Portishead railway station was opened by the Bristol and Portishead Pier and Railway on 18 April 1867; it was approximately 0.5 mi beyond the village of Portishead and handled both passengers and goods. The Pier was opened in 1870 and line was extended to the pier, with an additional railway station opened by the pier. By 1904, this was listed as a goods-only station, known as "Portishead Dock".

In the 1920s, the coal-fired Portishead power station was built adjacent to Portishead railway station; and the power station was extended in 1948 to increase its capacity. In 1949, building work also started on an additional power station, Portishead B power station. This led to the closure and demolition of the original Portishead railway station. It was replaced on the same day, 4 January 1954, by a new station 440 yd nearer the centre of Portishead and Bristol to the designs of the Western Region Assistant Architect, Ian J. Campbell.

The 1954 station was closed by the "Beeching Axe" on 7 September 1964, when passenger services ceased on the line. Freight services continued on the line until the early 1980s.

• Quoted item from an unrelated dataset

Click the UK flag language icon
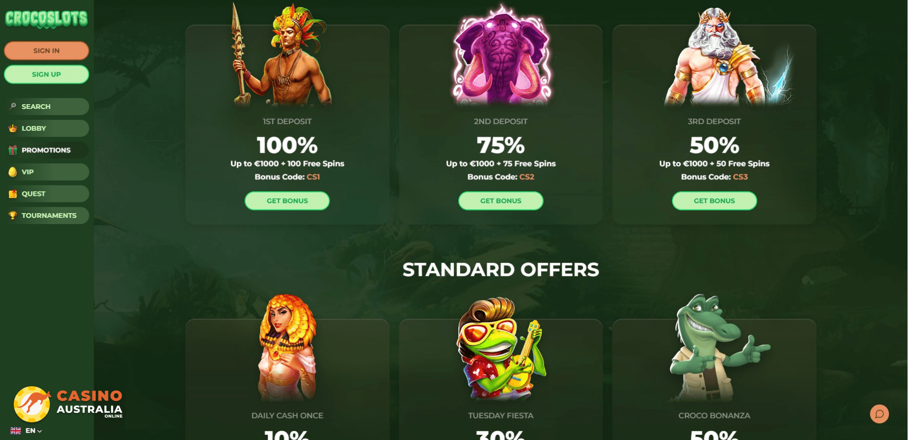Screen dimensions: 908x440 tap(16, 430)
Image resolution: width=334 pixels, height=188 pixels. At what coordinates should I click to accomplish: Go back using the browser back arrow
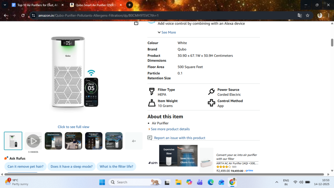coord(6,15)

| Preceding station | Historical railways |  |  | Following station |
|---|---|---|---|---|
| Portbury Line and station closed |  | Great Western Railway Portishead Railway |  | Terminus |
|  | Future services |  |  |  |
| Pill |  | Greater Western franchise Portishead Branch Line |  | Terminus |

== Future ==
A new station has been proposed, to be located 600 m east of the town centre. In April 2019 the Department for Transport committed £31.9 million to cover the shortfall in finance for MetroWest Phase 1, meaning that funding for the new station and reopened line has now been secured. In November 2019 North Somerset Council submitted a Development Consent Order (DCO) application to the Planning Inspectorate, which seeks powers to build and operate the disused section of railway from Portishead to Pill, gain environmental consent to undertake works to the existing freight railway through the Avon Gorge and obtain powers for the compulsory acquisition of land. In June 2023 the Portishead Railway Group (a local lobbying body) reported that "Work is under way on GRIP 5 and the Full Business Case, which will occupy all of 2023, with Government and local authority approval of the business case lasting into 2024".

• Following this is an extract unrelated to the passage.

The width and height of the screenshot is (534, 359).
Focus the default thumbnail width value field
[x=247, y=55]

In February 2025, it was announced that the final funds to complete the project had been secured, with work due to start in Summer 2025.
In July 2025, the Transport Secretary Heidi Alexander confirmed that the government would provide financial backing if the project went over budget, which is expected to cost £182.21 million, including a central government contribution of £47 million. The money will pay for the new station and track, plus work to make the existing track between Pill and Bristol suitable for passenger trains. The new station is currently expected to open in 2028.